In Amazon Advertising, we apply Machine Learning at massive scale to optimize programmatic advertising performance. The Demand Tech team owns response prediction and incrementality models that power bid optimization across Amazon DSP and Sponsored Display — determining how billions of ad impressions are valued and served daily across Amazon-owned properties, the open internet, and third-party exchanges.

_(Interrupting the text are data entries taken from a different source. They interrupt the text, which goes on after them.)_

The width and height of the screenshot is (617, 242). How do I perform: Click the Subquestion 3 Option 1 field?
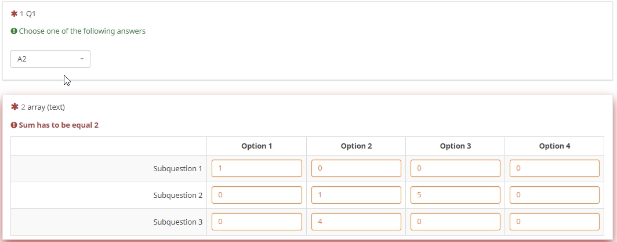[x=257, y=222]
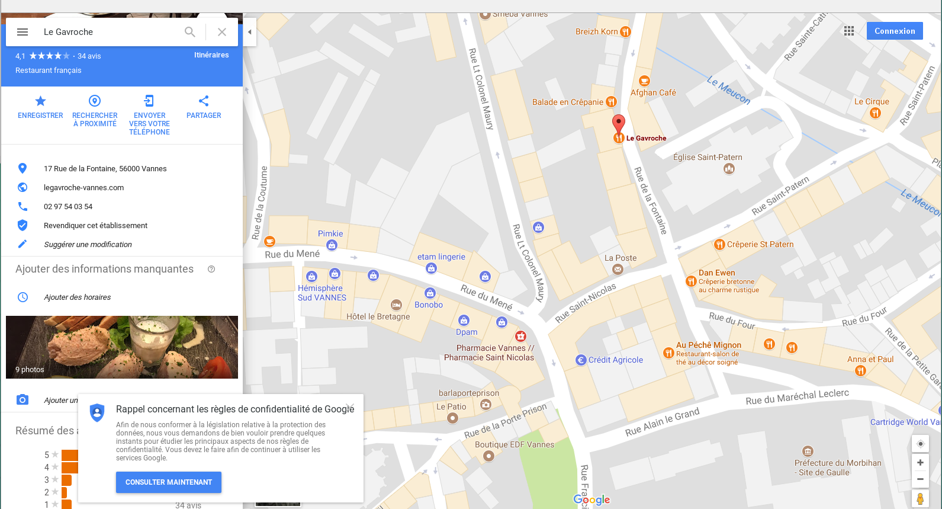This screenshot has width=942, height=509.
Task: Zoom in on the map
Action: pos(920,463)
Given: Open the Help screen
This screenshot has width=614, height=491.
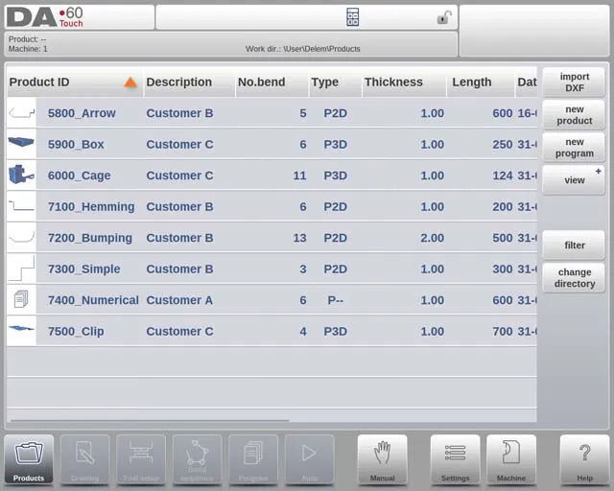Looking at the screenshot, I should click(584, 459).
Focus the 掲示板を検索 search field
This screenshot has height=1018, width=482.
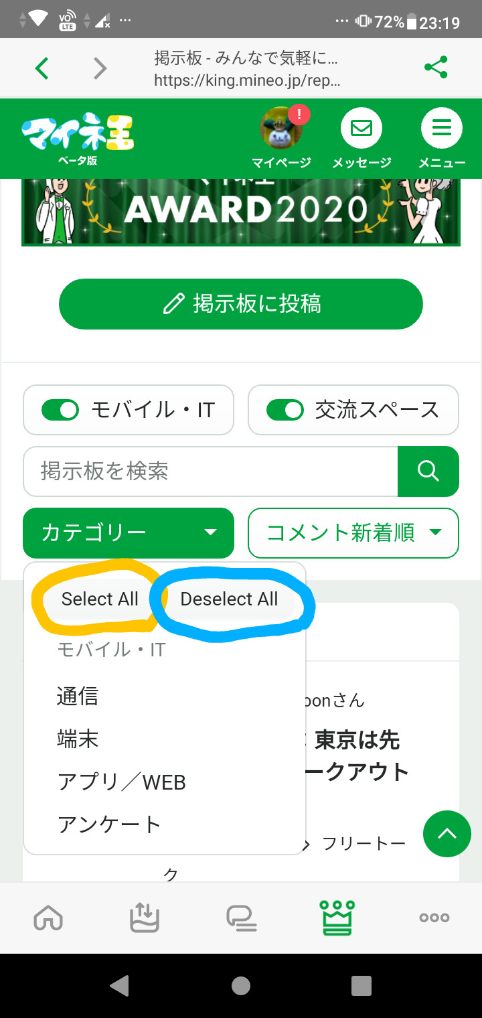[x=210, y=471]
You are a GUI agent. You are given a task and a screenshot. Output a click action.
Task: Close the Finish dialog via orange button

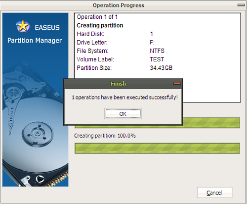pos(177,84)
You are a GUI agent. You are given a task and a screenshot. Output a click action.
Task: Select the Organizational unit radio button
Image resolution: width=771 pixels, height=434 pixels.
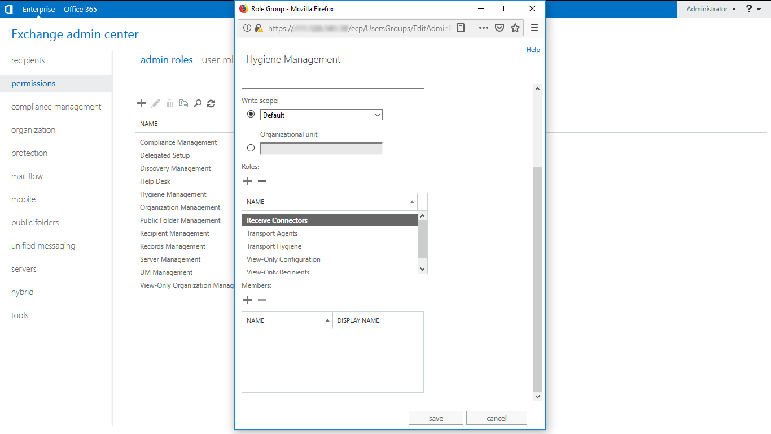(251, 148)
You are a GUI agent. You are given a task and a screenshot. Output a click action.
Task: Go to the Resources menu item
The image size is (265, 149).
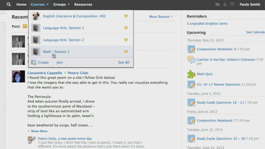pyautogui.click(x=83, y=4)
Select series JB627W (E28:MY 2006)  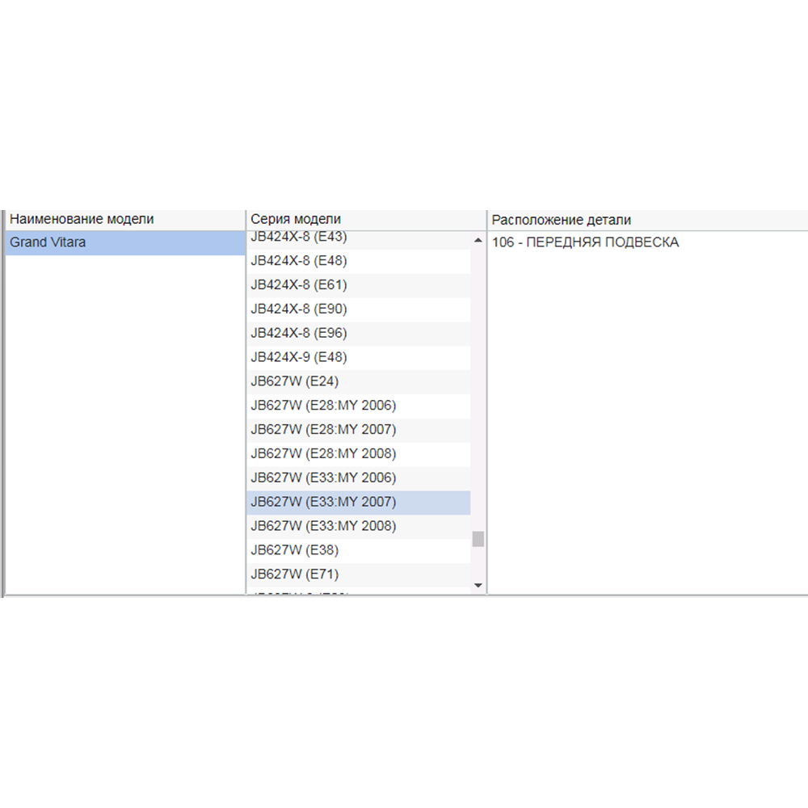(323, 406)
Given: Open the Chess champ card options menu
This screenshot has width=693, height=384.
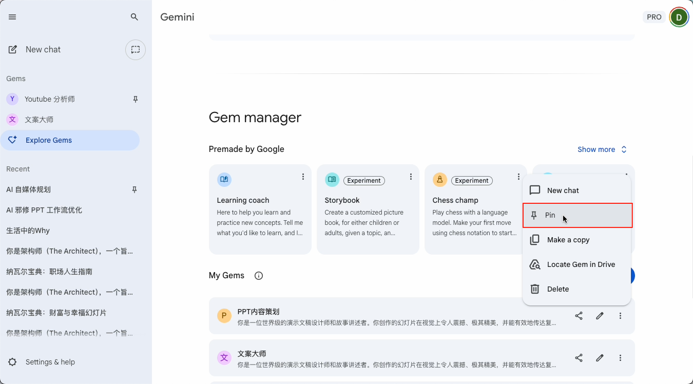Looking at the screenshot, I should click(518, 177).
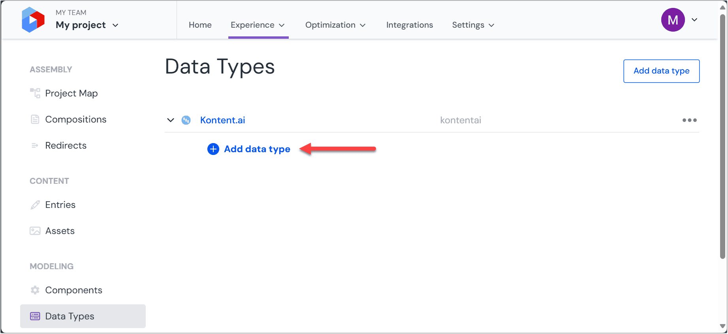Collapse the Kontent.ai data source row
The image size is (728, 334).
click(171, 120)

We are looking for a talented Senior Applied Scientist to join our team of scientists and engineers working on high-impact prediction systems that directly drive advertiser KPIs (CPA, ROAS, incrementality) across endemic and non-endemic programmatic advertising.
What you will do:
Own end-to-end response prediction — design and improve deep learning models for multi-task prediction (click, conversion, page view, incrementality) serving at inference latencies under 10ms at millions of TPS
Build and iterate on calibration mechanisms that keep prediction accuracy stable across rapidly shifting supply distributions
Integrate novel signals (OpenRTB features, customer behavioral sequences, supply quality feeds) into production models to improve optimization quality
Run online A/B experiments at scale, analyze results with statistical rigor, and translate offline gains into measurable business impact
Collaborate closely with engineers on model serving infrastructure (SageMaker, GPU inference, real-time feature stores) to deploy models efficiently at scale
Mentor scientists on the team and contribute to the broader Amazon ML science community through papers, conferences, and internal deep dives
What makes this role unique:
Direct business impact: Your models determine bid prices for billions of daily ad impressions — a 1% prediction improvement translates to tens of millions in advertiser value
Technical depth at scale: Multi-task deep learning architectures serving real-time inference across multiple global regions under strict latency constraints
Diverse problem space: From signal-sparse open internet prediction to calibration under distribution shift, from incrementality measurement to cost-efficient GPU inference
Autonomy and ownership: End-to-end ownership from problem framing through research, experimentation, production deployment, and business metric monitoring
Impact and career growth:
Amazon is investing heavily in building a world-class advertising business. Your work directly influences how Amazon's advertising products optimize campaign performance for advertisers worldwide. You will work with a highly motivated, collaborative team with a broad mandate to experiment and innovate. You will have opportunities to present to senior leadership, define long-term science vision, attend external conferences (NeurIPS, KDD, ICML), and shape the direction of ML-driven advertising at Amazon.